A participant flow chart was shown in Figure 1. A total of 56 inhabitants of Qingshan Island participated in the cross-sectional study, of whom 40 were finally enrolled in the intestinal microbiota analysis based on the inclusion and exclusion criteria. These participants were divided into a CSJ group (n = 10) and a HC group (n = 30). The general characteristics of all participants were shown in Table 1, no significant differences were observed between the two groups.

In our study, 250 bp paired-end reads were generated by Illumina NovaSeq6000 platform. There were 3,060,101 sequences in total after demultiplexing and filtering for read quality, with a median of 77,322 sequences per experimental sample. The species accumulation curve of the samples reached a plateau, indicating that the study sample size was sufficient (Figure 2A). The Shannon curve indicated that the sequencing depth detected the most microbial information for each fecal sample (Figure 2B). To remove potential signal from contaminants, we removed from analysis taxa with >10% relative abundance in the blank swab samples and OTUs with <2 total occurrences among the samples. All reads clustered into 5,051 OTUs. Among them, 1,309 and 3,742 OTUs were detected in the CSJ and HC groups, respectively, and a Venn diagram indicated that 1,207 of these OTUs were found in both groups (Figure 2C). ANOSIM analysis was also performed and the between-group difference was greater than the within-group difference (R = 0.153, P = 0.001), indicating that the study groups were valid (Figure 2D).

Relative abundance of the intestinal microbiota at the phylum and family levels was also assessed. At the phylum level, the dominant microbiota of the two groups were similar, indicating that the disease status did not change the “Enterotype” of the patients. Firmicutes, Bacteroidetes, and Proteobacteria were the three most common phyla found in both groups, together accounting for 94.9 and 96.4% of the abundance in the CSJ group and HC groups, respectively. The abundance of Firmicutes and Bacteroidetes was higher in the CSJ group than in the HC group, while the abundance of Proteobacteria was significantly higher in the HC group than in the CSJ group (Figure 3A). At the family level, Lachnospiraceae, Prevotellaceae, and Erysipelotrichaceae were increased in CSJ group, while Enterobacteriaceae and Veillonellaceae were reduced (Figure 3B).

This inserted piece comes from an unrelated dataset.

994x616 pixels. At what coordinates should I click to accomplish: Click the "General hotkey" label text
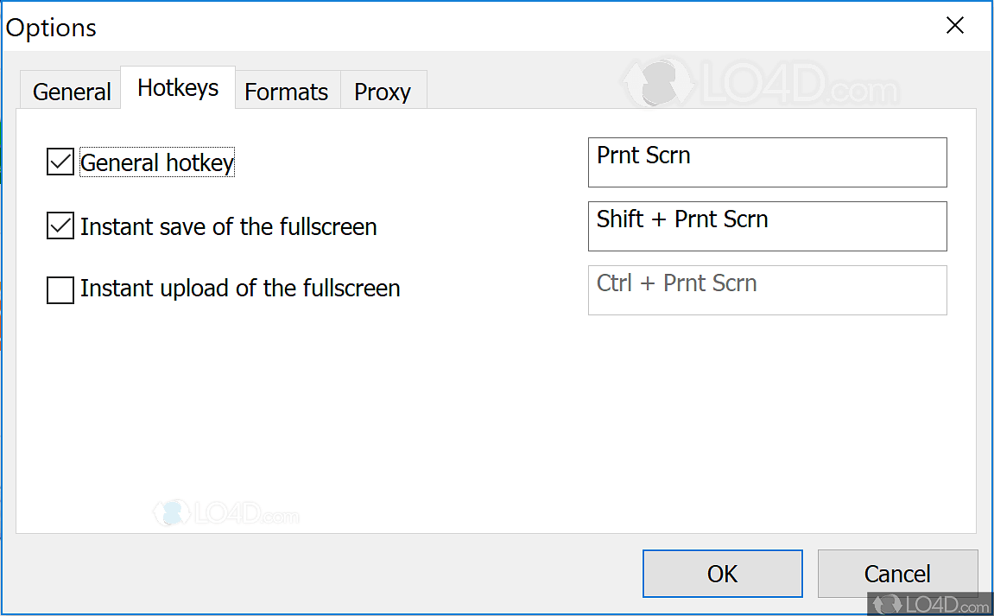click(157, 162)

Linear discriminant analysis effect size was used to further explore the microbiota genera that differed significantly between the two groups. The abundance of more than 20 microbiota differed, however, some of these exhibited too low abundance at the family level to perform a clinical function. Combined with their relative abundance, Prevotella 7, Alloprevotella, and Holdemanella genera were significantly higher in the CSJ group than in the HC group (Figure 6A). We also did ROC analysis to explore the diagnostic efficiency of the Prevotella 7, Alloprevotella, and Holdemanella genera by SPSS. The results showed that the area under the curve (AUC) of Prevotella 7, Alloprevotella, and Holdemanella genera was 0.779, 0.769, and 0.840, respectively (Figures 6B–D), which indicated a potential value in non-invasive diagnosis of chronic schistosomiasis japonica-induced fibrosis.

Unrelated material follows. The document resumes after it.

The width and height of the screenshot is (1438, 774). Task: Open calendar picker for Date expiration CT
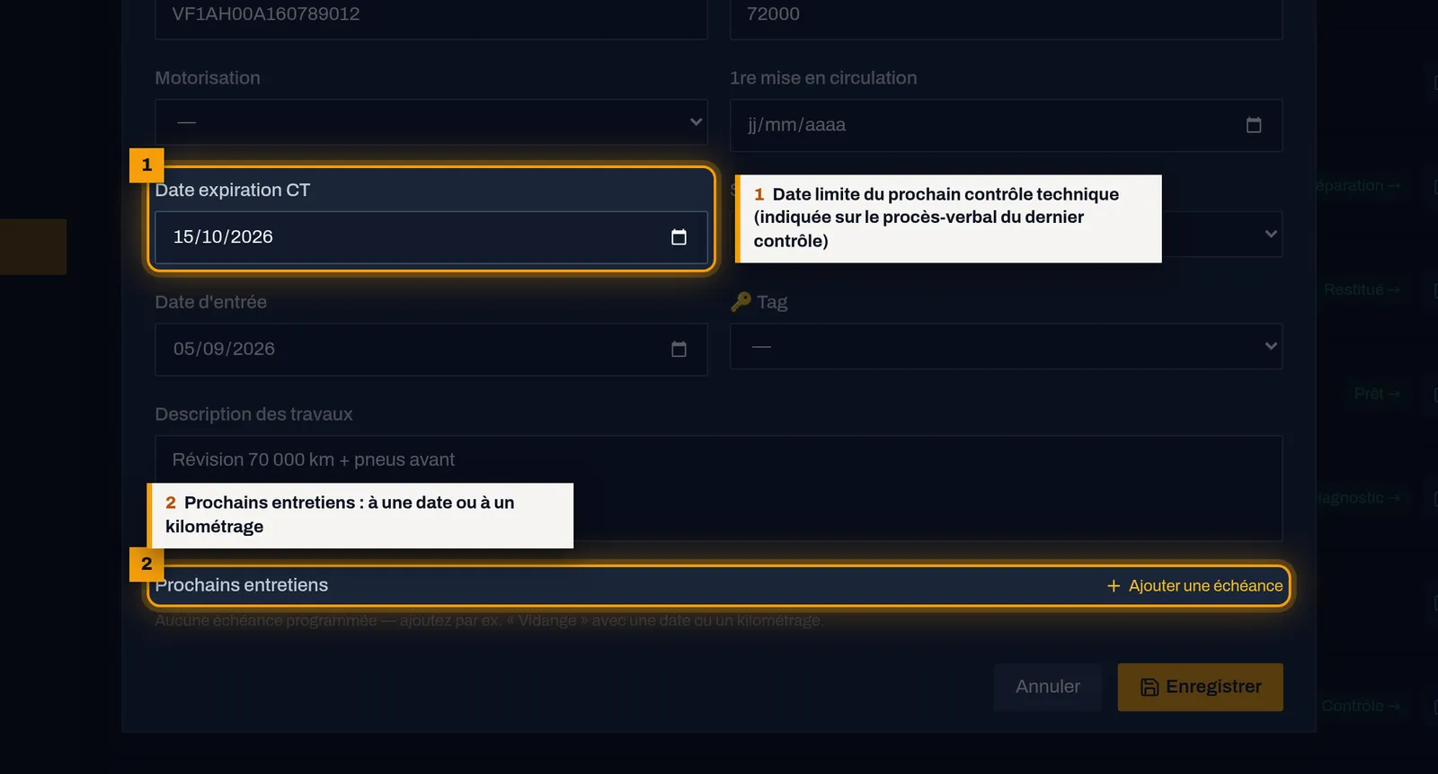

Kyoto Encyclopedia of Genes and Genome and COG analyses were used to predict the function of the different intestinal microbiota in patients with chronic schistosomiasis japonica. KEGG analysis revealed that the Replication and Repair, and Translation pathways were significantly higher in the CSJ than in the HC groups (Figure 7A). COG analysis identified enrichment in the translation ribosomal structure and biogenesis and defense mechanisms after S. japonicum infection (Figure 7B).